In beiden Fällen gilt: Kommt das Berufungsgericht zu dem Schluss, dass gegen das erste Urteil zu Recht Berufung eingelegt wurde, kann der Kläger für den Justizirrtum eine Entschädigung beim Justizministerium beantragen. Welche Entschädigungen genau infrage kommen, erläutern wir Ihnen im nächsten Kapitel.
4. Nach erfolgreicher Berufung Entschädigung erhalten
Wurde ein Angeklagter in erster Instanz zu einer Haftstrafe verurteilt und kann gegen dieses Urteil erfolgreich Berufung einlegen, kann er im Falle seines Freispruchs von der Justiz eine Entschädigung für die unrechtmäßige Verurteilung fordern. Diese Haftentschädigung gleicht der Zahlung von Schadensersatz für z. B. aufgrund der Haft erlittene Vermögensschäden durch den Verlust des Arbeitsplatzes oder dadurch, dass Mietzahlungen fällig waren, ohne dass die Mieträume genutzt werden konnten. Zudem kann der Benachteiligte den Ersatz seiner Aufwendungen zur Suche einer neuen Wohnung nach Ende der Haftzeit verlangen.

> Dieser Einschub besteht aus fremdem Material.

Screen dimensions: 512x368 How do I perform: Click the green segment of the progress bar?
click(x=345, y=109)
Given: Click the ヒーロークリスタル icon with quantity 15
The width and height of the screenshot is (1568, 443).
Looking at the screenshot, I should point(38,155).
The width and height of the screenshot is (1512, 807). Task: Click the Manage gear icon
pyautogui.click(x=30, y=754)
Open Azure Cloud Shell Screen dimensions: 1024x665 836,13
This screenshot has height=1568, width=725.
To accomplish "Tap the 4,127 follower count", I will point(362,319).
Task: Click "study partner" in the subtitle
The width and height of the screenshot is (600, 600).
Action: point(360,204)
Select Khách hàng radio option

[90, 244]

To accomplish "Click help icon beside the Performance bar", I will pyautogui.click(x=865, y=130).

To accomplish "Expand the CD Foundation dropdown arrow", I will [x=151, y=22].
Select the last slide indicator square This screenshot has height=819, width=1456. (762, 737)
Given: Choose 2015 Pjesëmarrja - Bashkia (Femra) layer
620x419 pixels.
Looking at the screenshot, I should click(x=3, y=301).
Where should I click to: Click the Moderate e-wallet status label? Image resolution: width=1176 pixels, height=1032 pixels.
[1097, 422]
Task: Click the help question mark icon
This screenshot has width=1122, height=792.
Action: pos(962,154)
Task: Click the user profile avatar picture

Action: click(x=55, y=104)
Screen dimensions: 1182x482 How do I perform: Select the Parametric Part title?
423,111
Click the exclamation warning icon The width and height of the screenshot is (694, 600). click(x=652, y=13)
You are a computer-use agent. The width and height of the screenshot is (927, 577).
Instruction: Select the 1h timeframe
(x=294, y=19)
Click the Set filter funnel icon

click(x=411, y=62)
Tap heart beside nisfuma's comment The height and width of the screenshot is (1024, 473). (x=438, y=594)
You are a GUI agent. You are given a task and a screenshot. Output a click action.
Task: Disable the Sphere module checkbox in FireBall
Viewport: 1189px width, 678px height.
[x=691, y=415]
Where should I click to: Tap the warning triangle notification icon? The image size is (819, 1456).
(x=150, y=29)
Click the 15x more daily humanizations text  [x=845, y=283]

Die Haftentschädigung soll auch als Schmerzensgeld für z. B. erlittene Gesundheitsschäden infolge der Haftzeit dienen. Die Höhe der Entschädigung ist im Gesetz über die Entschädigung für Strafverfolgungsmaßnahmen (StrEG) festgelegt.
Die Entschädigungszahlung ist ausgeschlossen, wenn der vom Justizirrtum Betroffene seine Haftstrafe vorsätzlich oder grob fahrlässig selbst verursacht hat – wenn er also z. B. eine Falschaussage vor Gericht gemacht hat oder nicht zu einem Gerichtstermin erschienen ist.
Wenn Sie mithilfe eines Anwalts Berufung einlegen, kann dieser Sie dabei unterstützen, die Haftentschädigung nach Prozessende durchzusetzen. Was er vorab für eine erfolgreiche Berufung tun kann, erläutern wir Ihnen im nächsten Kapitel.
5. Berufung einlegen: Wie kann ein Anwalt helfen?
Wenn das Gericht zum Nachteil eines Prozessbeteiligten entschieden hat, kann dieser Berufung einlegen. Dann muss umfassend und einwandfrei bewiesen werden, dass das erste Urteil fehlerhaft und eine Überprüfung zur Wahrung des geltenden Rechts notwendig ist. Ohne eine Begründung ist die Berufung in Zivilverfahren nicht zulässig – ist diese nicht aussagekräftig und stichhaltig genug, riskiert der Kläger, dass das für ihn nachteilige Urteil letztendlich doch Rechtskraft erlangt. Auch für die Berufung im Strafverfahren kann es für deren Erfolg entscheidend sein, gewichtige Beweise vorzulegen, die Verfahrensfehler der ersten Instanz aufzeigen.
Ein Anwalt für Verfahrensrecht kann in diesem Zusammenhang gewährleisten, dass die Fehler, die das Gericht erster Instanz im Laufe des Verfahrens ggf. gemacht hat, auf Grundlage geltenden Rechts nachgewiesen werden. Zudem kann er die Berufung rechtssicher begründen und mit seiner Unterschrift sicherstellen, dass das Berufungsverfahren zugelassen wird. Darüber hinaus kann seine Argumentation erfolgreich darauf hinwirken, dass neue Tatsachen bei der Urteilsüberprüfung berücksichtigt werden. In einem Strafverfahren kann ein Anwalt außerdem erreichen, dass neue Zeugen und Beweise die Sachlage zugunsten des Klägers verändern.
In diesem Zusammenhang kann er u. a. folgende Aufgaben übernehmen:
- umfassende Prüfung der Sach- und Rechtslage,
- Sicherstellung, dass der Berufungsantrag alle Mängel des Urteils umfasst,
- Entwicklung einer zielführenden juristischen Strategie zur Durchsetzung eines milderen Urteils,
- umfassende Begründung der Berufung,
- Erwirkung der Berücksichtigung neuer Tatsachen im Zivilprozess,
- Erwirkung neuer Zeugen und Beweise im Strafprozess,
- Beweis des fehlerhaften Urteils durch zweifelsfreie Argumentation vor Gericht,
- Entkräftung der Argumente der Gegenseite für die Beibehaltung des Urteils sowie
- Unterstützung bei der Durchsetzung einer Entschädigung nach erfolgreicher Berufung.